**SET PROBLEM:**
Output the section of the items that begins with the line containing "Click the rocket icon on Try for free" and ends with the line containing "should pyautogui.click(x=480, y=393).", copying every line exactly as it appears, including both end lines.

(Some items)
※

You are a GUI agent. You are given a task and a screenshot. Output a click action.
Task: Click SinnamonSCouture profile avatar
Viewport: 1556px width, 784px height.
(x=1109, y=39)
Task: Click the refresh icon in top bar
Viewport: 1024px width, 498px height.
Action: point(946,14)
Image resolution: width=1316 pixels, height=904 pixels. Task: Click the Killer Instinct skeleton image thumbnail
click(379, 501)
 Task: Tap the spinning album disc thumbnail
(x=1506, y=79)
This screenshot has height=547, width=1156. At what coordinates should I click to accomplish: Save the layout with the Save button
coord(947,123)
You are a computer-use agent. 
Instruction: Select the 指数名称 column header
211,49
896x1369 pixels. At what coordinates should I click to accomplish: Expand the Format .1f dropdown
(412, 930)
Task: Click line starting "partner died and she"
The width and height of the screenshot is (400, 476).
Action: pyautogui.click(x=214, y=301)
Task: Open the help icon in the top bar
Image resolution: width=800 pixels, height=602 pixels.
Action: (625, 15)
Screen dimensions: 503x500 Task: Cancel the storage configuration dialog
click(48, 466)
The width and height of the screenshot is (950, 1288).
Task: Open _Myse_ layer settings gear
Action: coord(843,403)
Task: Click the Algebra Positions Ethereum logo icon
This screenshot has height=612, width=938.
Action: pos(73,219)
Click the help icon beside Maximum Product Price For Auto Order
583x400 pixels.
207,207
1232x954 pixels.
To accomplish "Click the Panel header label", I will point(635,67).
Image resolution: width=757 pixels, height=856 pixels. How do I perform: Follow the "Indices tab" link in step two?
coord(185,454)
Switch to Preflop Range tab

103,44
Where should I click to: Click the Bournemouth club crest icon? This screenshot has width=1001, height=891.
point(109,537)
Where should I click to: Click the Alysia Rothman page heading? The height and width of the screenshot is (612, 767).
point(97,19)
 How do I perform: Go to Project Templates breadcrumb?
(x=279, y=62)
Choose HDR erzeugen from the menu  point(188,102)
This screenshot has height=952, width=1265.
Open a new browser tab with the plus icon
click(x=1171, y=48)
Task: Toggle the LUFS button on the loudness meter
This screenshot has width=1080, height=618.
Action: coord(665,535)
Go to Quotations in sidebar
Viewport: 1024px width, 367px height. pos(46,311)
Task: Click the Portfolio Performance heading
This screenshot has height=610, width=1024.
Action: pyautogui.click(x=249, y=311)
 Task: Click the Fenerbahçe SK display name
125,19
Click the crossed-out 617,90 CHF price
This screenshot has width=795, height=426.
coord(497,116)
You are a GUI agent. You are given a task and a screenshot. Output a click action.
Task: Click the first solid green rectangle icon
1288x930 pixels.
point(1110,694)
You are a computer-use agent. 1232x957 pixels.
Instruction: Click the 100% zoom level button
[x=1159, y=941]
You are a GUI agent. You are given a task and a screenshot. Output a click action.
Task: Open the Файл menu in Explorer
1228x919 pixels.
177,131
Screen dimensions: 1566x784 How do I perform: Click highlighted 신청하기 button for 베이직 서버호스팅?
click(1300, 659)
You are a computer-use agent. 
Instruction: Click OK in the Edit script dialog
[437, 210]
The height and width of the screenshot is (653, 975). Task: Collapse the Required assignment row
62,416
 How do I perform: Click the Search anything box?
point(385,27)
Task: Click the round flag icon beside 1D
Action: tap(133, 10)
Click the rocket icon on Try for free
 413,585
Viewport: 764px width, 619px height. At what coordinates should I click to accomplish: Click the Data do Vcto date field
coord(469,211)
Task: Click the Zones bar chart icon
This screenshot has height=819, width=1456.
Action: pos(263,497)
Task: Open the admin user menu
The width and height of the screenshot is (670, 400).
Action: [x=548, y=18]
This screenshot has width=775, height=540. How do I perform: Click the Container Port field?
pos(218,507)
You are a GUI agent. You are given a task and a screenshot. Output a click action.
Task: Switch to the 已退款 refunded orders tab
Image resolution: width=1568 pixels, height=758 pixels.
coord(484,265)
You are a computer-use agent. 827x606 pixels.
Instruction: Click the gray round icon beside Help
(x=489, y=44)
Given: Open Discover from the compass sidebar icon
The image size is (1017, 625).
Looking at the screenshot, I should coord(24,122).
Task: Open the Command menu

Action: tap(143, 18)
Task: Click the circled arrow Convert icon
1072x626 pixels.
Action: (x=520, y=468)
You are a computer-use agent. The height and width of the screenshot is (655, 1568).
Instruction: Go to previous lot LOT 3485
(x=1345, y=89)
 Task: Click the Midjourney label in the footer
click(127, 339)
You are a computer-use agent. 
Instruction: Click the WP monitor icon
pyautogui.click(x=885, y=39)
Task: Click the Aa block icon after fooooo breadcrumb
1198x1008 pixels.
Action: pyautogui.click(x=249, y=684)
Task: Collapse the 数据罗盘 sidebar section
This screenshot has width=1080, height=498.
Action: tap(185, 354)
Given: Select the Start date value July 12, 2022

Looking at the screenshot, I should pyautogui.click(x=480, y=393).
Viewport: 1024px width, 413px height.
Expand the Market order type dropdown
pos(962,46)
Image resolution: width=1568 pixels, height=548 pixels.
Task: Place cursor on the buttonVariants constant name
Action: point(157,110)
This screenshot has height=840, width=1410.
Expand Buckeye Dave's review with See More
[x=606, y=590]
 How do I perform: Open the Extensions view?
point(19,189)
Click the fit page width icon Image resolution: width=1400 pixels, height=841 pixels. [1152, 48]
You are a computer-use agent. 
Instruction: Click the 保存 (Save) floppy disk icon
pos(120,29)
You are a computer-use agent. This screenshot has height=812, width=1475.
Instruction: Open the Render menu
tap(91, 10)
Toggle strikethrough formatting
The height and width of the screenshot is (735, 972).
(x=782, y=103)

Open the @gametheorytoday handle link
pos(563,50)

※

**OUTPUT BELOW:**
Click the rocket icon on Try for free
 413,585
Viewport: 764px width, 619px height. At what coordinates should I click to accomplish: Click the Data do Vcto date field
coord(469,211)
Task: Click the Zones bar chart icon
This screenshot has height=819, width=1456.
Action: pos(263,497)
Task: Open the admin user menu
The width and height of the screenshot is (670, 400).
Action: [x=548, y=18]
This screenshot has width=775, height=540. How do I perform: Click the Container Port field?
pos(218,507)
You are a GUI agent. You are given a task and a screenshot. Output a click action.
Task: Switch to the 已退款 refunded orders tab
Image resolution: width=1568 pixels, height=758 pixels.
coord(484,265)
You are a computer-use agent. 827x606 pixels.
Instruction: Click the gray round icon beside Help
(x=489, y=44)
Given: Open Discover from the compass sidebar icon
The image size is (1017, 625).
Looking at the screenshot, I should coord(24,122).
Task: Open the Command menu

Action: tap(143, 18)
Task: Click the circled arrow Convert icon
1072x626 pixels.
Action: (x=520, y=468)
You are a computer-use agent. The height and width of the screenshot is (655, 1568).
Instruction: Go to previous lot LOT 3485
(x=1345, y=89)
 Task: Click the Midjourney label in the footer
click(127, 339)
You are a computer-use agent. 
Instruction: Click the WP monitor icon
pyautogui.click(x=885, y=39)
Task: Click the Aa block icon after fooooo breadcrumb
1198x1008 pixels.
Action: pyautogui.click(x=249, y=684)
Task: Collapse the 数据罗盘 sidebar section
This screenshot has width=1080, height=498.
Action: tap(185, 354)
Given: Select the Start date value July 12, 2022

Looking at the screenshot, I should pyautogui.click(x=480, y=393).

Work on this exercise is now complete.